> _TASK TO CARRY OUT_: Below is some data. Retype exactly the lines starting at the one with "0 15 30 + 7 So3 (139, 1516)" and ending at the one with "15 10 10 + So3 (137, 1084)".

Records excerpted from a collection
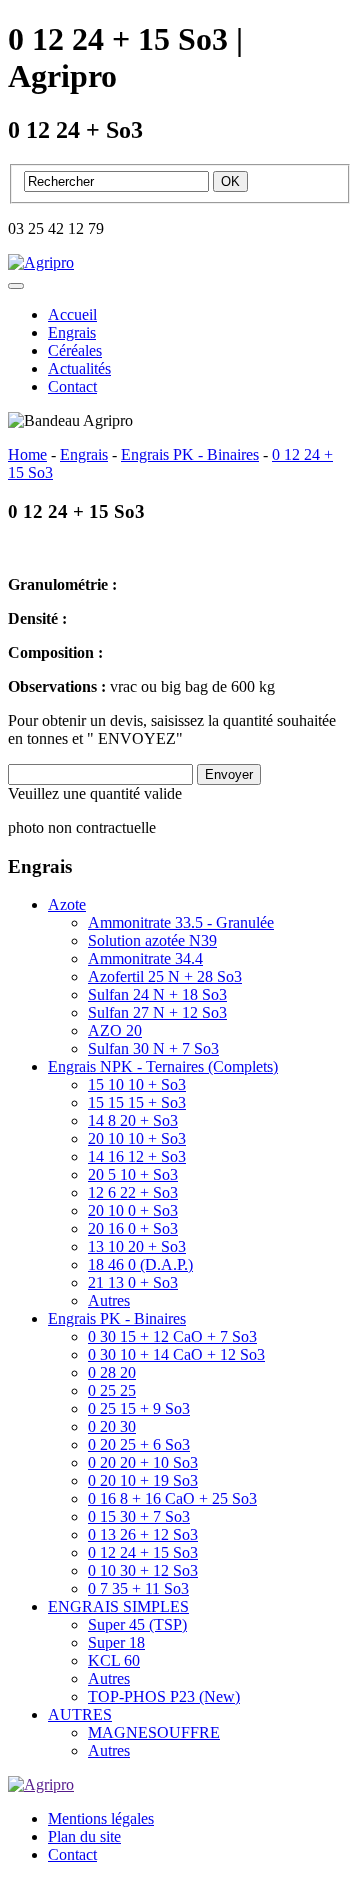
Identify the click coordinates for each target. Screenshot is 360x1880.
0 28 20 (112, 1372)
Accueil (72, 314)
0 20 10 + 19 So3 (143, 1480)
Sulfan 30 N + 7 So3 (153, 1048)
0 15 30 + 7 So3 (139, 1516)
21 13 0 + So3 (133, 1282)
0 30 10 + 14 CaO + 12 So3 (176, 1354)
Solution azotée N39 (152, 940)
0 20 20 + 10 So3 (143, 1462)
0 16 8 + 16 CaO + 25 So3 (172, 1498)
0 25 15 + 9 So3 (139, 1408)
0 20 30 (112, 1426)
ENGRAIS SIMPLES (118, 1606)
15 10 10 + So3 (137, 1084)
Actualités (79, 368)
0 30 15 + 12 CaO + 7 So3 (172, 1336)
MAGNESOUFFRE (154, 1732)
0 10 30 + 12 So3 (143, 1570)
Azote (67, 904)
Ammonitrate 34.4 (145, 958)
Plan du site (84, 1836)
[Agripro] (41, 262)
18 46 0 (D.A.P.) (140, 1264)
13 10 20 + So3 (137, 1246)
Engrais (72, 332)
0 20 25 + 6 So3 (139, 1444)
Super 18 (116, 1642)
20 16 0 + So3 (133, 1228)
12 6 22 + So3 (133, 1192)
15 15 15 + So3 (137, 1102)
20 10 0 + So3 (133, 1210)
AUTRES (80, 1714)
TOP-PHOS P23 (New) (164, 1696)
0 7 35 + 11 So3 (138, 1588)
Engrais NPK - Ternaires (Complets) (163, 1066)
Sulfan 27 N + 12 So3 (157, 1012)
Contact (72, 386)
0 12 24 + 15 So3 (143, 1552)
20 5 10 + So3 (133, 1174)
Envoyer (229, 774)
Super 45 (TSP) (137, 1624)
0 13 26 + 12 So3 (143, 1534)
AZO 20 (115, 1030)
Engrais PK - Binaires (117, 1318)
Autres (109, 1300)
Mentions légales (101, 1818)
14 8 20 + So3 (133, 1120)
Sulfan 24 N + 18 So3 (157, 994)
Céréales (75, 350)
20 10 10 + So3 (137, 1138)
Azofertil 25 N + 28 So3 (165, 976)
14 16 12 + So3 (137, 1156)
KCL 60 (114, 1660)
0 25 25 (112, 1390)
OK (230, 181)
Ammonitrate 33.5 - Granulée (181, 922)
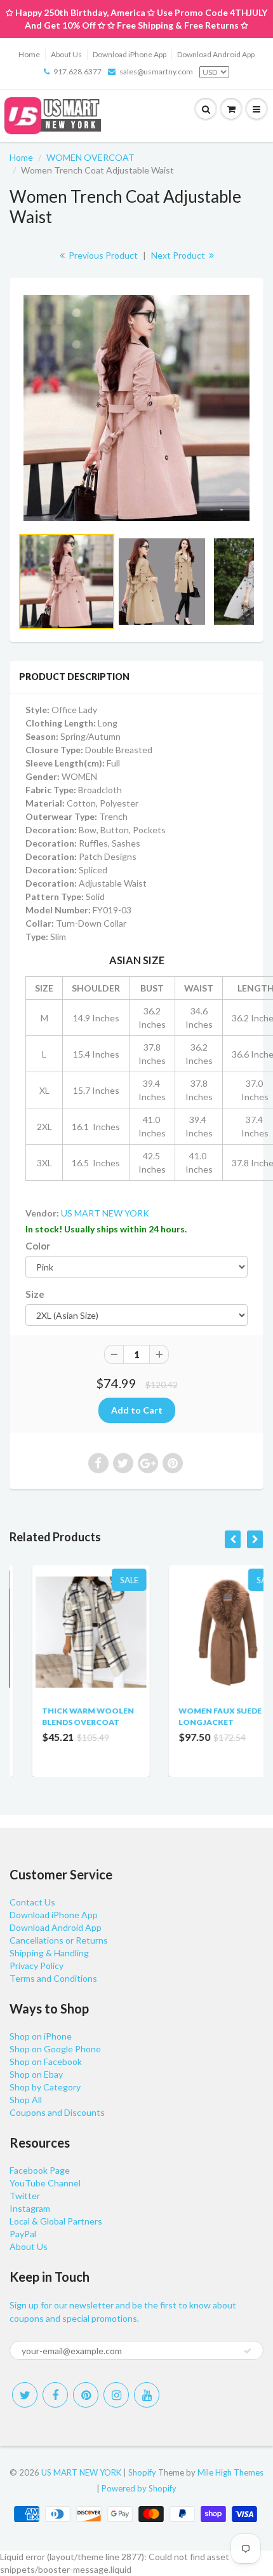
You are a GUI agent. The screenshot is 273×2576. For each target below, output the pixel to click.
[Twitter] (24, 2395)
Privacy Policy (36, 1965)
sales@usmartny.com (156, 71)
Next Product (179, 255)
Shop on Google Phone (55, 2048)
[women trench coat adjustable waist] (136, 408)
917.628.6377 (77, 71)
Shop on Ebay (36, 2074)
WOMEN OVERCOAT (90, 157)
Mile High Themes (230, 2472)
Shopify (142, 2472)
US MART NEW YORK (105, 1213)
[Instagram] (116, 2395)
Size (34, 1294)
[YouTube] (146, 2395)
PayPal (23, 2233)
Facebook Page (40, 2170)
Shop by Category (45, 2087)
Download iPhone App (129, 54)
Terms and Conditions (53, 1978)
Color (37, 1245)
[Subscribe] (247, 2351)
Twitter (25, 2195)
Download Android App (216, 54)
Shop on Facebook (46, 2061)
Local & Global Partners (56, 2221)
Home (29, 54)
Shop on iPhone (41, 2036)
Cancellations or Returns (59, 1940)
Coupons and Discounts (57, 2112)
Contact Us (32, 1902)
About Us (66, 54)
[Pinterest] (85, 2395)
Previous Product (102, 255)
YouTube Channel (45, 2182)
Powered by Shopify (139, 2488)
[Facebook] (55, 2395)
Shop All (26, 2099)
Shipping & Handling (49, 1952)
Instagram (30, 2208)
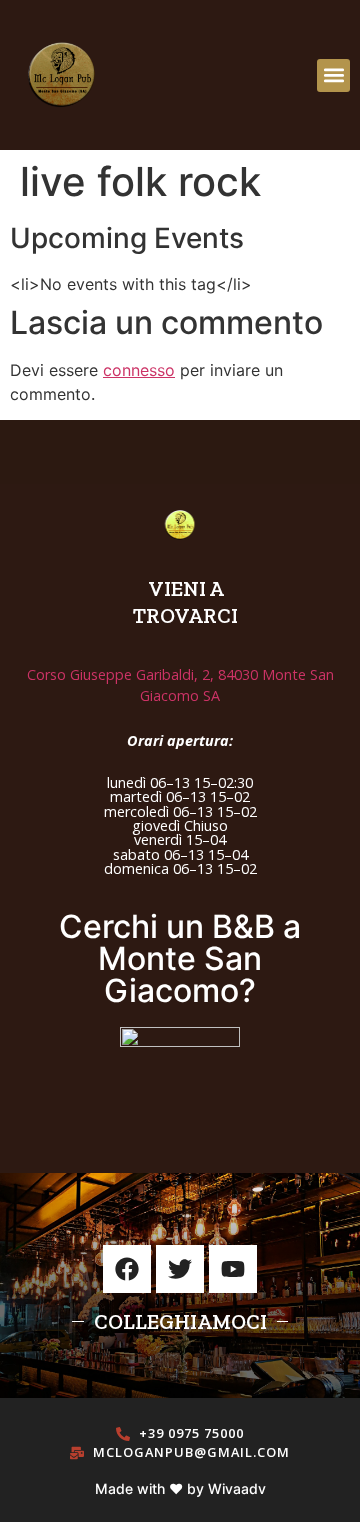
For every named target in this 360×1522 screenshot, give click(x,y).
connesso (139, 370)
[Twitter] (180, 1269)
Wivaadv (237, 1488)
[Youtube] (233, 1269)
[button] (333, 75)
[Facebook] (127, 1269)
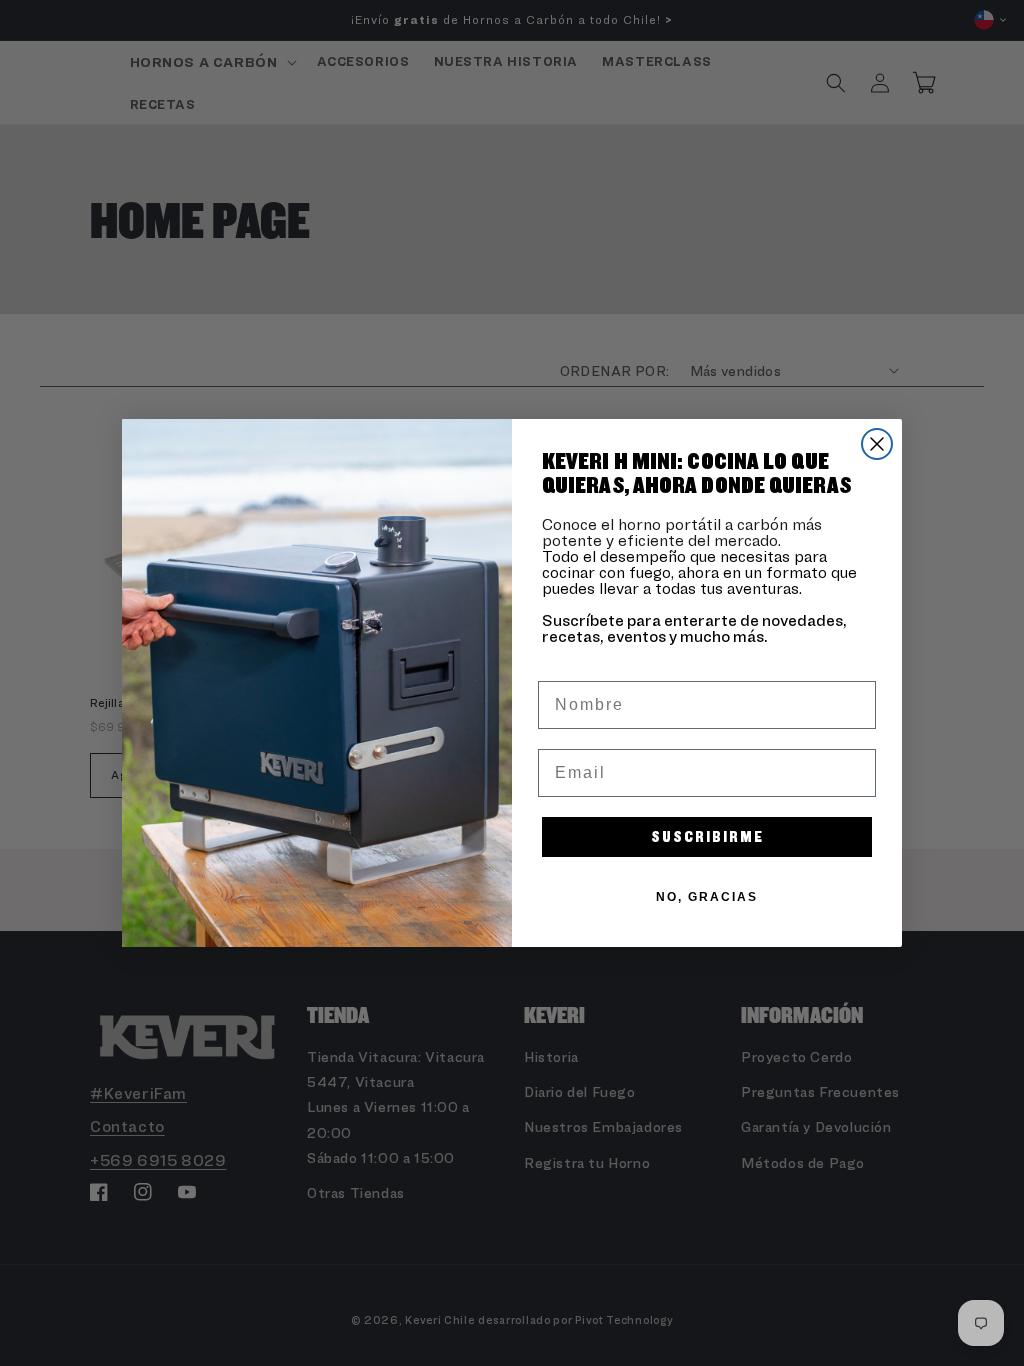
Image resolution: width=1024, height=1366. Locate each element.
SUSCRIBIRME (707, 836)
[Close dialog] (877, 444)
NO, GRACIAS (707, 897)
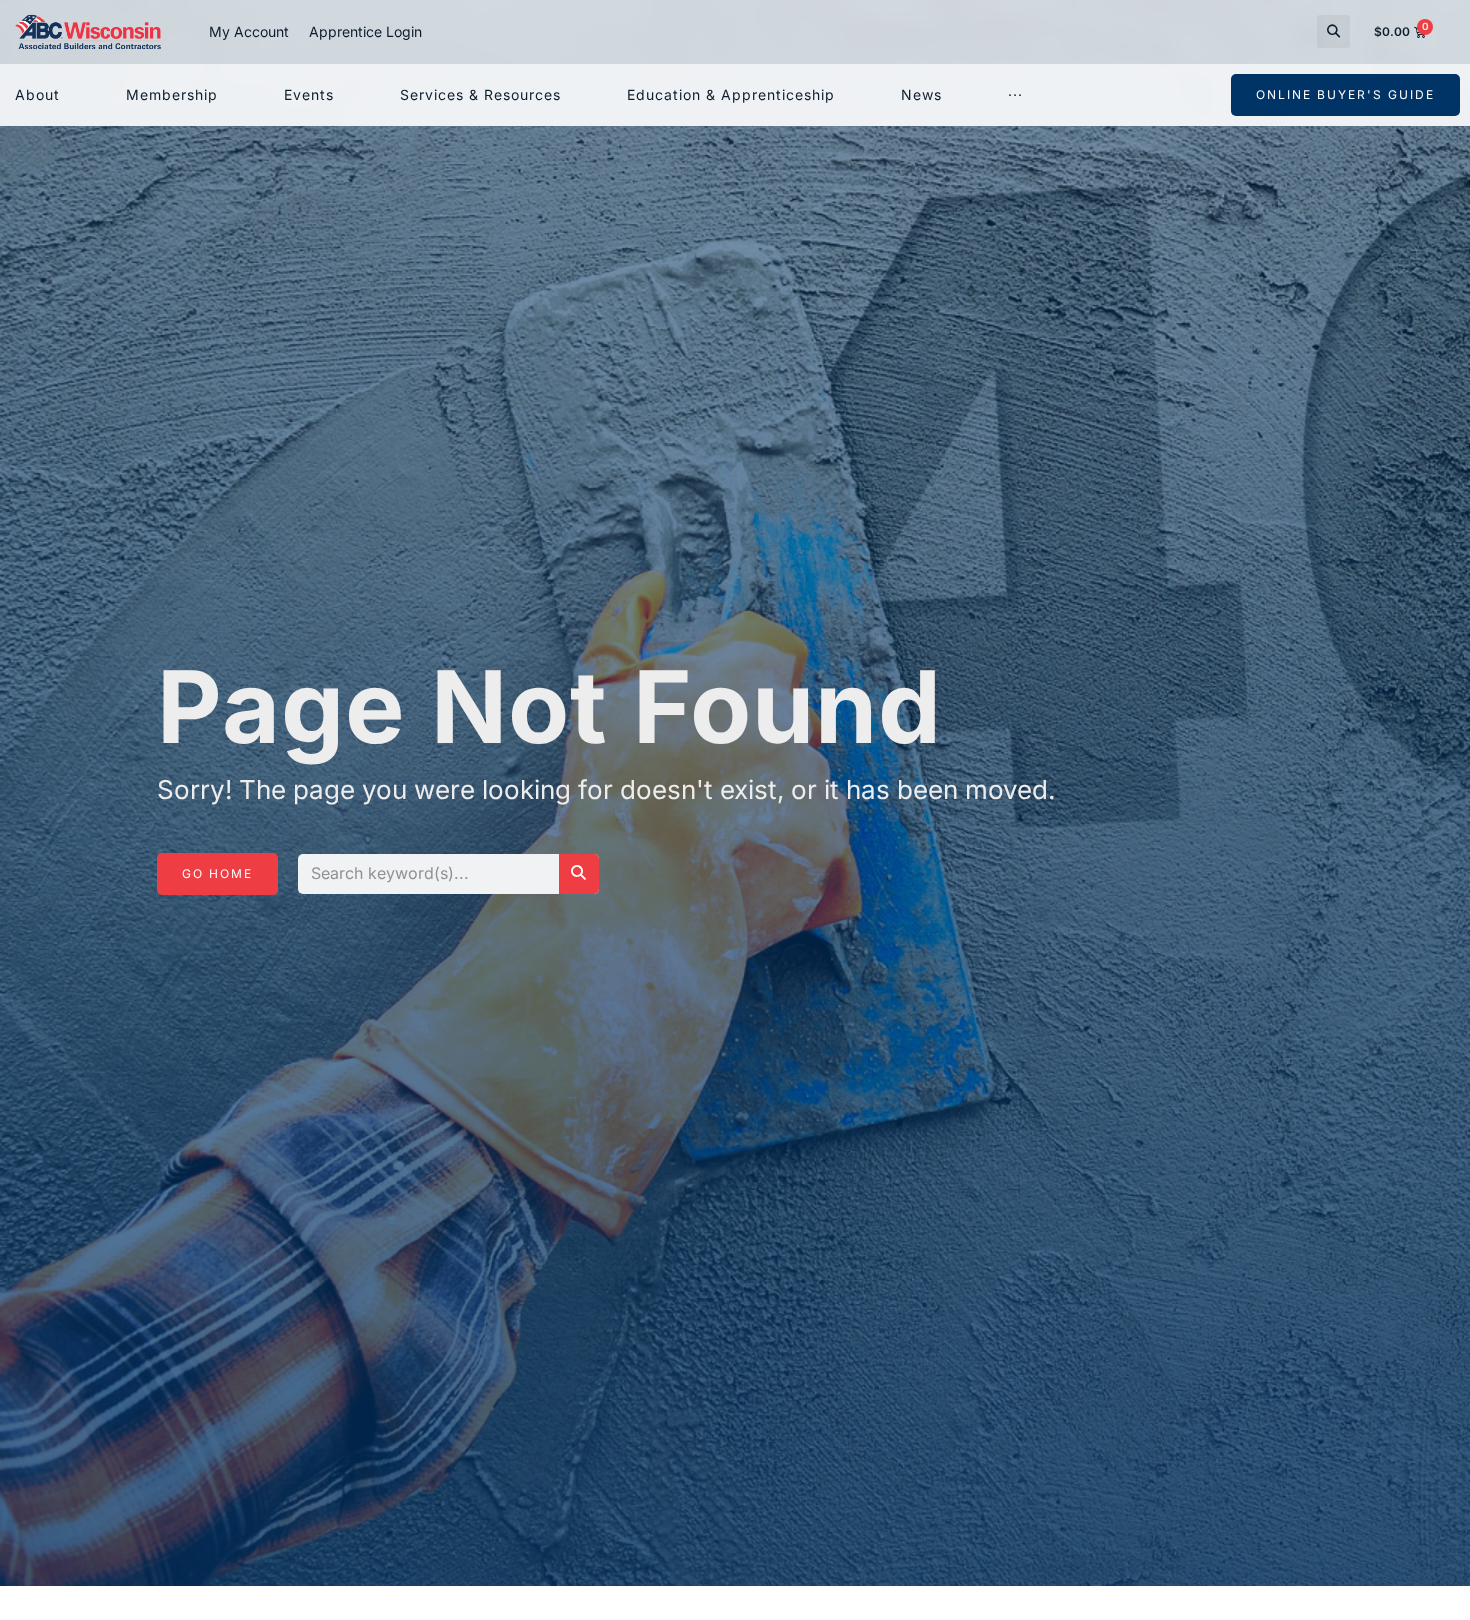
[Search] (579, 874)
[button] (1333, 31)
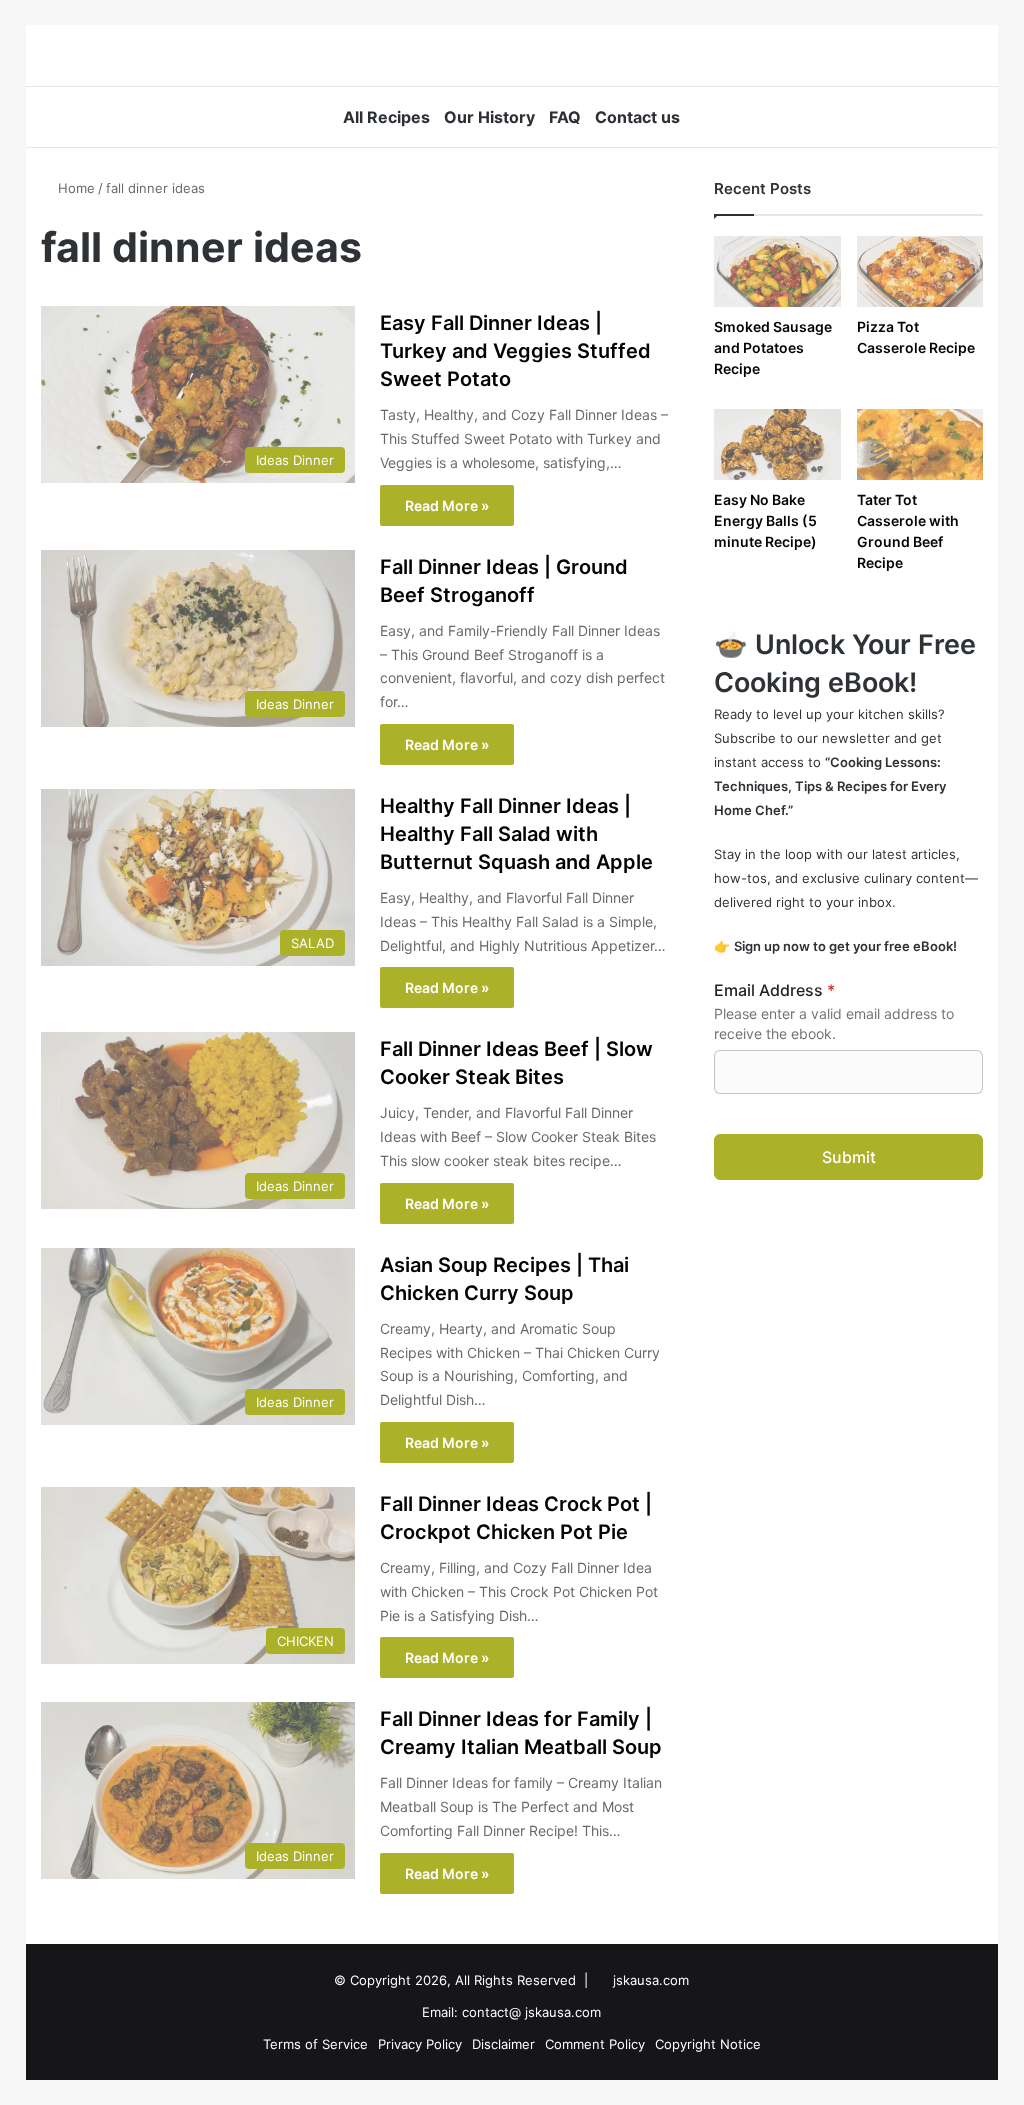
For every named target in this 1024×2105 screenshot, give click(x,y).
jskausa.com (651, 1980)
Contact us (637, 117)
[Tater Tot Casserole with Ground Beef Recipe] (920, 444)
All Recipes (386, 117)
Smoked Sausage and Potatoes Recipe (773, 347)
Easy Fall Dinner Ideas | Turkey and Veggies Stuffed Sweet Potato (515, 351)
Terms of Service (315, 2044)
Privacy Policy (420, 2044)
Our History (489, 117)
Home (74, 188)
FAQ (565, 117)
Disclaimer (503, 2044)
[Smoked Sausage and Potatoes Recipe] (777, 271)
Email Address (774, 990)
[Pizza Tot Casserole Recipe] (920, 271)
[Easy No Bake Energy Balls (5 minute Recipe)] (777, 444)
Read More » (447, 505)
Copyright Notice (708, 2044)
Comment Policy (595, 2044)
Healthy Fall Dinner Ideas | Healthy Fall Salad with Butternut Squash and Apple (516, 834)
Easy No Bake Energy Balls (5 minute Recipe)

> _EXERCISE OUTPUT_:
0 15 30 + 7 So3 (139, 1516)
21 13 0 + So3 (133, 1282)
0 30 10 + 14 CaO + 12 So3 (176, 1354)
Solution azotée N39 (152, 940)
0 20 20 + 10 So3 (143, 1462)
0 16 8 + 16 CaO + 25 So3 (172, 1498)
0 25 15 + 9 So3 (139, 1408)
0 20 30 (112, 1426)
ENGRAIS SIMPLES (118, 1606)
15 10 10 + So3 (137, 1084)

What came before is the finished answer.